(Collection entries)
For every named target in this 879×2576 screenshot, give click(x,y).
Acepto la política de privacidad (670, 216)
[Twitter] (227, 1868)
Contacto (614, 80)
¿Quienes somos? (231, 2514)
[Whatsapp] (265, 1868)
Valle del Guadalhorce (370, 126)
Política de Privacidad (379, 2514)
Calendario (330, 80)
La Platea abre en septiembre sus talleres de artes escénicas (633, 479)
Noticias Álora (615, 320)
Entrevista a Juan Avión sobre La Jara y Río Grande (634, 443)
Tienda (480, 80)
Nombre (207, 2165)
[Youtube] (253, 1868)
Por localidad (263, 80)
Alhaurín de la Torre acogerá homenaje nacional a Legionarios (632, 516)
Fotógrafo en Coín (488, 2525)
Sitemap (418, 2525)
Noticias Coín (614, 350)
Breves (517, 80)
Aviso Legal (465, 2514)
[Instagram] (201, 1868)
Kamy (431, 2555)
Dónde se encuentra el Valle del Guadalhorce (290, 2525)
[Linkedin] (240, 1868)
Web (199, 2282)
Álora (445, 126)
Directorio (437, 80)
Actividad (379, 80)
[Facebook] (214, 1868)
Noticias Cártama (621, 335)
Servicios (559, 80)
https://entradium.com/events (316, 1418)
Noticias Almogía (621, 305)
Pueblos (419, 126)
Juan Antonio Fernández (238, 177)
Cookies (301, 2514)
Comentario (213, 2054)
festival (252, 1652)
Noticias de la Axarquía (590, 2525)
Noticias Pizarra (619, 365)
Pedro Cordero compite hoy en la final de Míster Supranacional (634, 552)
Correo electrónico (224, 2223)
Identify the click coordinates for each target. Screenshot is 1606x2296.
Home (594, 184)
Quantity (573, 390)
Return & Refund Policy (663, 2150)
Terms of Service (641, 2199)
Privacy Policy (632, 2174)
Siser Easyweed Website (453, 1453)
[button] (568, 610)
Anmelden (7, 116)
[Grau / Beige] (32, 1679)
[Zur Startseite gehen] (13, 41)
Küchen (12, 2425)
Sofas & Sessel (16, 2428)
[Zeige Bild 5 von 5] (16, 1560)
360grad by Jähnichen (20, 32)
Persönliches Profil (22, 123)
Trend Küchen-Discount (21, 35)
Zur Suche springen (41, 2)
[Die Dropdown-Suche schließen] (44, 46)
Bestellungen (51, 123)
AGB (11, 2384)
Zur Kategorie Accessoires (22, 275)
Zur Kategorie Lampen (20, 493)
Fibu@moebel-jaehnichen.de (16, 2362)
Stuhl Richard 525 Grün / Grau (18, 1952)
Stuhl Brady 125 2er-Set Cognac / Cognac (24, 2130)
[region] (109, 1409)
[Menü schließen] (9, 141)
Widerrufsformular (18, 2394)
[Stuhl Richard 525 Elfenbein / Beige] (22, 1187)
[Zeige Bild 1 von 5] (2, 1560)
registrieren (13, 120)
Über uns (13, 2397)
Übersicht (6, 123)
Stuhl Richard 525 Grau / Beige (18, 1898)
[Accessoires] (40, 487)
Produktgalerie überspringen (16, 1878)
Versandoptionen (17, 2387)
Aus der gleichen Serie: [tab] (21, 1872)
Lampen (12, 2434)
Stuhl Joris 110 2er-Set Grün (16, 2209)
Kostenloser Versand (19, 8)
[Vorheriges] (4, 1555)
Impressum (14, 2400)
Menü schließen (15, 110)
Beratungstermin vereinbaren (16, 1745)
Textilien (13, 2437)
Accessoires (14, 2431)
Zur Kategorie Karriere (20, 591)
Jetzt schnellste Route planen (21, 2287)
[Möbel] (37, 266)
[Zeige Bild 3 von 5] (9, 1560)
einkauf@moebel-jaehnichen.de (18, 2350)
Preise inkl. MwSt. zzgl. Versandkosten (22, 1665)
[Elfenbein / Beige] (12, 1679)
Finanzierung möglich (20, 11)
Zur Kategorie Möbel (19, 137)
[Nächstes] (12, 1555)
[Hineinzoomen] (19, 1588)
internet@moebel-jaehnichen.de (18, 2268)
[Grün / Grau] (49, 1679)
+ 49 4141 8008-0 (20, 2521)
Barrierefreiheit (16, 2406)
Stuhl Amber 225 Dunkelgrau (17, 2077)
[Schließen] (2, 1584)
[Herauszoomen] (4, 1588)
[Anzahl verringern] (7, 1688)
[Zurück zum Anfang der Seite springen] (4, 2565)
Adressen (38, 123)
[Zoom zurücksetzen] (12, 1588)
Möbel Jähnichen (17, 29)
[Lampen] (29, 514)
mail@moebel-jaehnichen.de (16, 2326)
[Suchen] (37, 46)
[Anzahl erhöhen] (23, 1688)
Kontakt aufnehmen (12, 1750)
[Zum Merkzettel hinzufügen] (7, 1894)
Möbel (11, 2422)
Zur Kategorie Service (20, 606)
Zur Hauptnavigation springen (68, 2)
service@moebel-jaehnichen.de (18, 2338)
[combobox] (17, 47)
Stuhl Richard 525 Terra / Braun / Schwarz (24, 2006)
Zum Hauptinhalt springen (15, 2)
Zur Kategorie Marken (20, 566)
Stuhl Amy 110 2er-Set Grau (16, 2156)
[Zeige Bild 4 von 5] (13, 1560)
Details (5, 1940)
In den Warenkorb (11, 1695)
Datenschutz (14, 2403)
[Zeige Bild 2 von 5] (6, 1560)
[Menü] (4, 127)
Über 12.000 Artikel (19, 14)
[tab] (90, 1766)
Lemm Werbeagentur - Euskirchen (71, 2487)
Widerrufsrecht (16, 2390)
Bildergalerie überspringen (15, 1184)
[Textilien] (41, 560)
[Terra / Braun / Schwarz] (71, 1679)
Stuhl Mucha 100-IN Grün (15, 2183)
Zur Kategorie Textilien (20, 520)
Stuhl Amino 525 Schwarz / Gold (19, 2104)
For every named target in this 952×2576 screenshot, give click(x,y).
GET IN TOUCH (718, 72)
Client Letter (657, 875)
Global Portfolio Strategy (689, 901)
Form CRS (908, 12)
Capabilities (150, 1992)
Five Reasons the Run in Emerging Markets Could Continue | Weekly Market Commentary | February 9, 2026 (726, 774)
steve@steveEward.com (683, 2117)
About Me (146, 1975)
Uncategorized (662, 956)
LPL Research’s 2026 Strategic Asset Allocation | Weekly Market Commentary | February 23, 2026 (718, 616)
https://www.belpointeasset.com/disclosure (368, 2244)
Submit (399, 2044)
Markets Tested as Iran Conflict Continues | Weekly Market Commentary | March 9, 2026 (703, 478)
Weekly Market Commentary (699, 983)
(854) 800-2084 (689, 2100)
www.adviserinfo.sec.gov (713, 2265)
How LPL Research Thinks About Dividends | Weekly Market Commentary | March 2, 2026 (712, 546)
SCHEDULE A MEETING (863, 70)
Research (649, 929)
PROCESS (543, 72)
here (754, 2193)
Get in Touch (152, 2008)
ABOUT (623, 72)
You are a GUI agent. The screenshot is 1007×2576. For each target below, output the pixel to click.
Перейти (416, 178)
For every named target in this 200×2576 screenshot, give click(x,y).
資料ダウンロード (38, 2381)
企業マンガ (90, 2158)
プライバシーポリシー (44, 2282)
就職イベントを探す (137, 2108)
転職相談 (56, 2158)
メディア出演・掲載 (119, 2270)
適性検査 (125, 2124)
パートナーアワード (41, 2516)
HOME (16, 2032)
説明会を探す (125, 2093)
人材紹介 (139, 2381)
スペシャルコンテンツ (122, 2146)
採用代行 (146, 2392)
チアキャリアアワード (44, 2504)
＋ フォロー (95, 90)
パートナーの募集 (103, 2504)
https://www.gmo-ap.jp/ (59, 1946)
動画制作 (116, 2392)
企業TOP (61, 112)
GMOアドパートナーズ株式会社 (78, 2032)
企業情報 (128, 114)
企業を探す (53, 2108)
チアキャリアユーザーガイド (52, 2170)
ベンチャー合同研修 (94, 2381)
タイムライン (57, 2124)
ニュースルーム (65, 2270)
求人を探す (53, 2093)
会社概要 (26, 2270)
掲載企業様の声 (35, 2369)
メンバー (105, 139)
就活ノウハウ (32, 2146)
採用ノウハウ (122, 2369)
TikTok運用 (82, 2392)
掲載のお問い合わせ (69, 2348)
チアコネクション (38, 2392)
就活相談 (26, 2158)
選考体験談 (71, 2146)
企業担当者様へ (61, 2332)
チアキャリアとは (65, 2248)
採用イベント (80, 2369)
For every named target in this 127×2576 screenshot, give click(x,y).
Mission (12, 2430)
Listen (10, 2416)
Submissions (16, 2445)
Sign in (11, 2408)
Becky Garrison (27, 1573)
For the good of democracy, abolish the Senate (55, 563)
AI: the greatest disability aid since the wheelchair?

• [Exercise]:
Up to and including the last line of the data, copy each line exactly, starting with the line that contains "人材紹介 (139, 2381)".

• [Task output]:
人材紹介 (139, 2381)
スペシャルコンテンツ (122, 2146)
採用代行 (146, 2392)
チアキャリアアワード (44, 2504)
＋ フォロー (95, 90)
パートナーの募集 (103, 2504)
https://www.gmo-ap.jp/ (59, 1946)
動画制作 (116, 2392)
企業TOP (61, 112)
GMOアドパートナーズ株式会社 (78, 2032)
企業情報 (128, 114)
企業を探す (53, 2108)
チアキャリアユーザーガイド (52, 2170)
ベンチャー合同研修 (94, 2381)
タイムライン (57, 2124)
ニュースルーム (65, 2270)
求人を探す (53, 2093)
会社概要 (26, 2270)
掲載企業様の声 (35, 2369)
メンバー (105, 139)
就活ノウハウ (32, 2146)
採用ノウハウ (122, 2369)
TikTok運用 (82, 2392)
掲載のお問い合わせ (69, 2348)
チアコネクション (38, 2392)
就活相談 (26, 2158)
選考体験談 (71, 2146)
企業担当者様へ (61, 2332)
チアキャリアとは (65, 2248)
採用イベント (80, 2369)
For every named target in this 127×2576 screenshot, give click(x,y).
Mission (12, 2430)
Listen (10, 2416)
Submissions (16, 2445)
Sign in (11, 2408)
Becky Garrison (27, 1573)
For the good of democracy, abolish the Senate (55, 563)
AI: the greatest disability aid since the wheelchair?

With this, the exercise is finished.